The banker bot is also a very old, and well known algorithm; in common use with no ownership claim known. It cannot have a patent.

But, back to banker.  For banker bot, that tree is a decoding/encoding tree; encode up, decode down.  The leaves get raw prices, each price parsed from leave to root; higher price bets to lower price bets.  The root generates the encoded gain or loss back down. That is what I have in a banker bot network. It should ultimately, do a Lagrange number shifts high, going up.  Each polynomial a function of the previous.

The theory should be something like: The two period adaption meets the Shannon banwidth limit, hence encoding/decoding apply. The graph is a  compact polynomial,  is minimally redundant and adapts to the Shannon condition of maximum entropy. That makes it hyperbolic. The graph undergoes non-adiabatic change when rank changes. Hire a mathematicians, they make very good bot algorithms.

In economics, the banker graph is the belief function that Roger Farmer talks about.  The accumulated polynomial is the graph generator of what the agents does.  From the neural point of view, that model is exact, neurons form the minimal rate reduction graph which generates human actions, in sequence. Shopping habits is a multi modal rate counter, adapting toward a common finite ratio, low order, power series; a shopping clock.

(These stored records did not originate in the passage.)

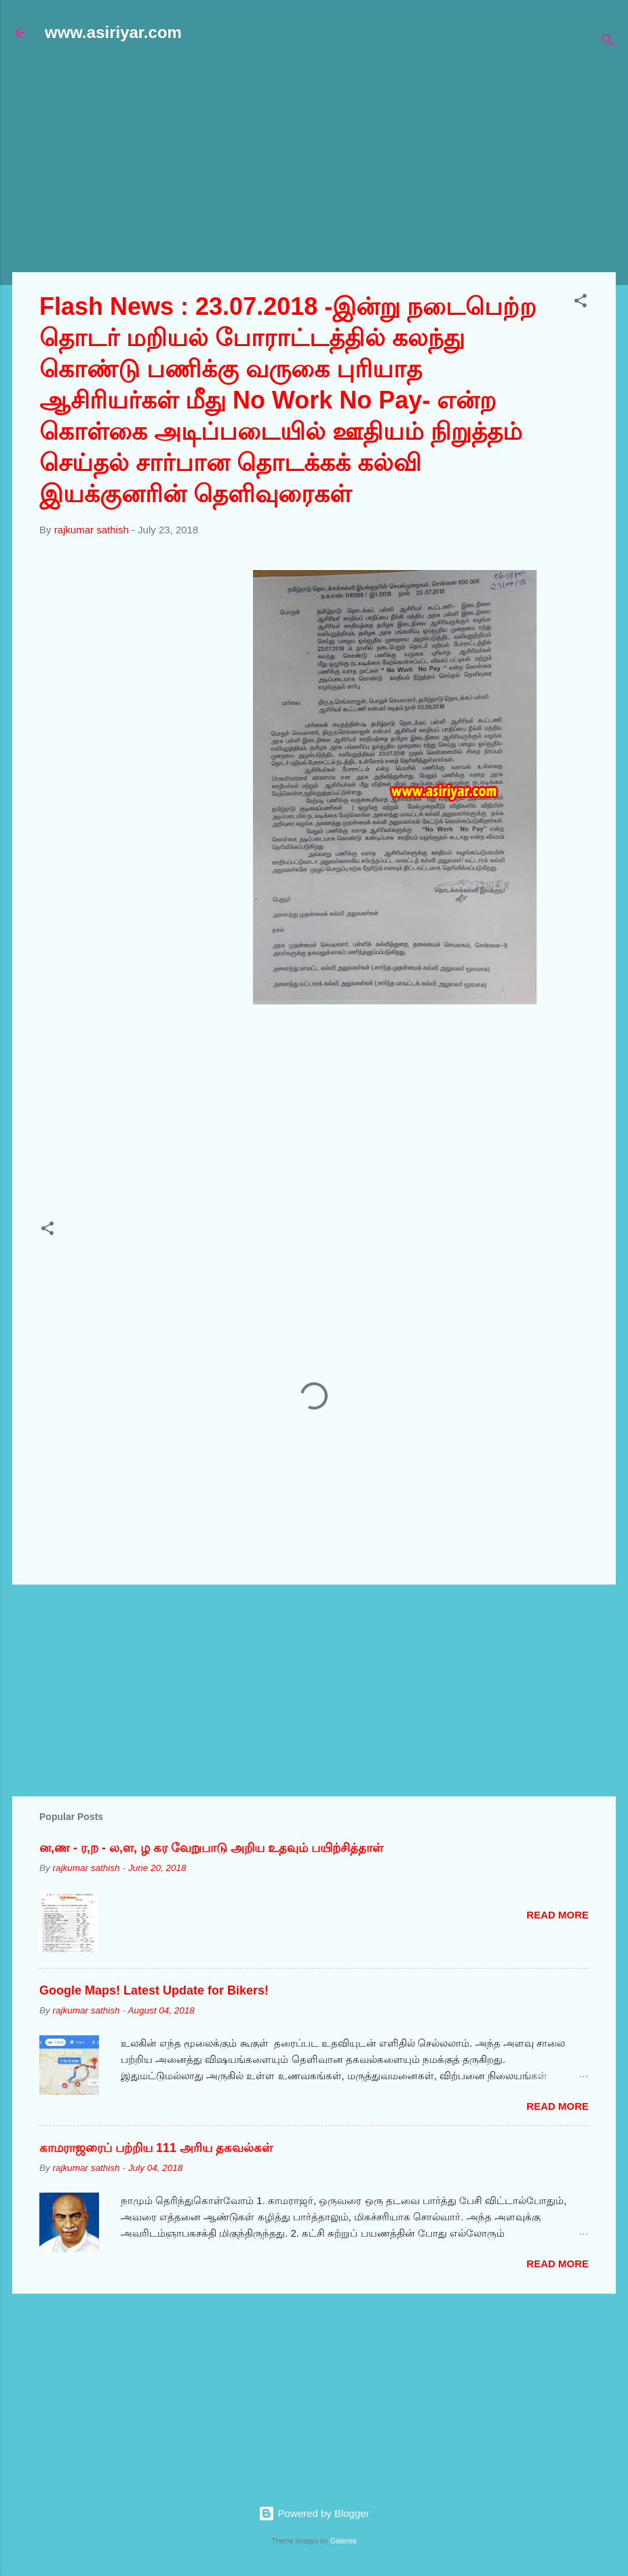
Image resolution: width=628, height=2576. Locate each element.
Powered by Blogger (313, 2513)
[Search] (608, 42)
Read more (557, 1914)
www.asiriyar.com (113, 32)
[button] (580, 303)
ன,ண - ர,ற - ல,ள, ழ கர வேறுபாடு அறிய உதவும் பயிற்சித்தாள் (211, 1848)
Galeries (343, 2541)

Bot banker demand is blistering the economy

The Robin Report looks at the Macy's CEO and his comments on retail sales.  Near the end the Macy  CEO talks about promotions, discounts, loyalty points.  This is all banker bot food.  In otherwords, the CEO of Macy's is screaming, 'I need those smart cards and support for Macy Points.' 
Unfortunately, most major retailers seem to have focused primarily on the “cheaper” option, luring customers into the store where 50% off seems to be the new 30% off on most items, and creeping up. Retailers have failed to figure out how to give customers the other two options of newer and better. They are so panicked about the declines in traffic and prices that they’ve all but given up on how to provide an irresistible customer experience.
However, since it costs twice as much to steal a new customer from a competitor than it does to increase your own loyal customer’s spend; and since your current loyal customer is two to three times more profitable; it’s a no-brainer to focus on your best customers in a share war environment.
And by now you have hopefully mastered some kind of big data analytics that profile those loyalists in minute detail. If you have not, that train is leaving the station, so you better hop on while you still can.
Therefore, since the strategy for winning share is to give priority to your loyal customers; and since you should know precisely who they are and what they are dreaming for, the tactics are pretty obvious. You focus all of your marketing on each and every one of these core customers: engaging them through virtual and real world advertising and communications; providing new, better and differentiated products; personalizing the in-store service, presentation and experience, including exclusive events. And you encourage them to include their friends and spread the word through social media.
And by the way, this strategy will also work to cross the street and steal customers away from your competitors because these shoppers will also want what your loyalists love you for.
My final point, of course, is that if you implement this integrated strategy it will make discounting-as-a –weapon-of-necessity into a weapon-of-choice … and may do away with discounting altogether. And not soon enough.
I know I’m preaching to the choir for many retailers and brands who have, and continue to operate with this strategy for their loyalty programs etc. However, it’s not only a good reminder, it’s good to never be happy with what you might consider “best” when you can always do better.
As for Terry’s comments about the consumer, I think the projection for flat spending is more about opportunism than a lack of confidence. With coupons, discounts, loyalty points and gifts-with-purchase more the rule than the exception today, consumers are spending less because they can. Retailers are giving them such incredible deals to win market share that consumers could not spend more if they wanted to. And Macy’s, as many of my shopping experts tell me, is one of the most promotional retailers out there.